DATASET EXCERPTS:
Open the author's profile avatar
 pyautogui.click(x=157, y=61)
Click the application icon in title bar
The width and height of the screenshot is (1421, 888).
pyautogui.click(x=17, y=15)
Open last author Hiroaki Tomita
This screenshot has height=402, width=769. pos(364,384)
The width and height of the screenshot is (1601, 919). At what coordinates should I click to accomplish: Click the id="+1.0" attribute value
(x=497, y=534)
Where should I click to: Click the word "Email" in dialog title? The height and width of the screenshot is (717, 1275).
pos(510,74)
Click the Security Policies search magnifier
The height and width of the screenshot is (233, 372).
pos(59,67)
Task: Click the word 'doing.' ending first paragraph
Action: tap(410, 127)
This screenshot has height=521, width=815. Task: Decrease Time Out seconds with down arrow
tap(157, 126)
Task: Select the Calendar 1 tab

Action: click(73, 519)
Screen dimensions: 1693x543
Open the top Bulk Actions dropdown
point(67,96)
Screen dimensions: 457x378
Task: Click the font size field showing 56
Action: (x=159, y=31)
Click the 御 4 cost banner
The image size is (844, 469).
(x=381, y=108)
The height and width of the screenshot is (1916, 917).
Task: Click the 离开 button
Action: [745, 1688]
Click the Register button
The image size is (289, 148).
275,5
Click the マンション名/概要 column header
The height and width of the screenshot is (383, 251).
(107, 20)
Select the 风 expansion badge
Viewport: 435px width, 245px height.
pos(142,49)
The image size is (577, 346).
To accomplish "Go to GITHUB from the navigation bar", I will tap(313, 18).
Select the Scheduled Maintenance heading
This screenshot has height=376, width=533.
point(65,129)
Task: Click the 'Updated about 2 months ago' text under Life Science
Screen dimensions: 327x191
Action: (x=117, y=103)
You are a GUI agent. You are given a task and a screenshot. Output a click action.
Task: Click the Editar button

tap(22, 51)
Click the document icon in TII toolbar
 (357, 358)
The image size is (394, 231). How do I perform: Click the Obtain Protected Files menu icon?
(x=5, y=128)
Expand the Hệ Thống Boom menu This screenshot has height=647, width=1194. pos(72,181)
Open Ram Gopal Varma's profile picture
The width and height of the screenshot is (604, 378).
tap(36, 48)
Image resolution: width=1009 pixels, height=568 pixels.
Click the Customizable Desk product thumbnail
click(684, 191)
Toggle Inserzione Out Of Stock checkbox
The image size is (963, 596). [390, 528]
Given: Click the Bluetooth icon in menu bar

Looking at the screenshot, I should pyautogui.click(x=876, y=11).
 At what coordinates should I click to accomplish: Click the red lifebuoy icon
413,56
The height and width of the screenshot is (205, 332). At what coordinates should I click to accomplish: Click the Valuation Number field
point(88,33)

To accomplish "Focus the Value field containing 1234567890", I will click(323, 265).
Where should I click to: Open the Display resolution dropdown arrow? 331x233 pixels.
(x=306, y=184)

TASK ITEM:
Transcribe the entries above, every line exactly as it reads.

ANSWER TO THIS PROBLEM:
Open the author's profile avatar
 pyautogui.click(x=157, y=61)
Click the application icon in title bar
The width and height of the screenshot is (1421, 888).
pyautogui.click(x=17, y=15)
Open last author Hiroaki Tomita
This screenshot has height=402, width=769. pos(364,384)
The width and height of the screenshot is (1601, 919). At what coordinates should I click to accomplish: Click the id="+1.0" attribute value
(x=497, y=534)
Where should I click to: Click the word "Email" in dialog title? The height and width of the screenshot is (717, 1275).
pos(510,74)
Click the Security Policies search magnifier
The height and width of the screenshot is (233, 372).
pos(59,67)
Task: Click the word 'doing.' ending first paragraph
Action: tap(410, 127)
This screenshot has height=521, width=815. Task: Decrease Time Out seconds with down arrow
tap(157, 126)
Task: Select the Calendar 1 tab

Action: click(73, 519)
Screen dimensions: 1693x543
Open the top Bulk Actions dropdown
point(67,96)
Screen dimensions: 457x378
Task: Click the font size field showing 56
Action: (x=159, y=31)
Click the 御 4 cost banner
The image size is (844, 469).
(x=381, y=108)
The height and width of the screenshot is (1916, 917).
Task: Click the 离开 button
Action: [745, 1688]
Click the Register button
The image size is (289, 148).
275,5
Click the マンション名/概要 column header
The height and width of the screenshot is (383, 251).
(107, 20)
Select the 风 expansion badge
Viewport: 435px width, 245px height.
pos(142,49)
The image size is (577, 346).
To accomplish "Go to GITHUB from the navigation bar", I will tap(313, 18).
Select the Scheduled Maintenance heading
This screenshot has height=376, width=533.
point(65,129)
Task: Click the 'Updated about 2 months ago' text under Life Science
Screen dimensions: 327x191
Action: (x=117, y=103)
You are a GUI agent. You are given a task and a screenshot. Output a click action.
Task: Click the Editar button

tap(22, 51)
Click the document icon in TII toolbar
 (357, 358)
The image size is (394, 231). How do I perform: Click the Obtain Protected Files menu icon?
(x=5, y=128)
Expand the Hệ Thống Boom menu This screenshot has height=647, width=1194. pos(72,181)
Open Ram Gopal Varma's profile picture
The width and height of the screenshot is (604, 378).
tap(36, 48)
Image resolution: width=1009 pixels, height=568 pixels.
Click the Customizable Desk product thumbnail
click(684, 191)
Toggle Inserzione Out Of Stock checkbox
The image size is (963, 596). [390, 528]
Given: Click the Bluetooth icon in menu bar

Looking at the screenshot, I should pyautogui.click(x=876, y=11).
 At what coordinates should I click to accomplish: Click the red lifebuoy icon
413,56
The height and width of the screenshot is (205, 332). At what coordinates should I click to accomplish: Click the Valuation Number field
point(88,33)

To accomplish "Focus the Value field containing 1234567890", I will click(323, 265).
Where should I click to: Open the Display resolution dropdown arrow? 331x233 pixels.
(x=306, y=184)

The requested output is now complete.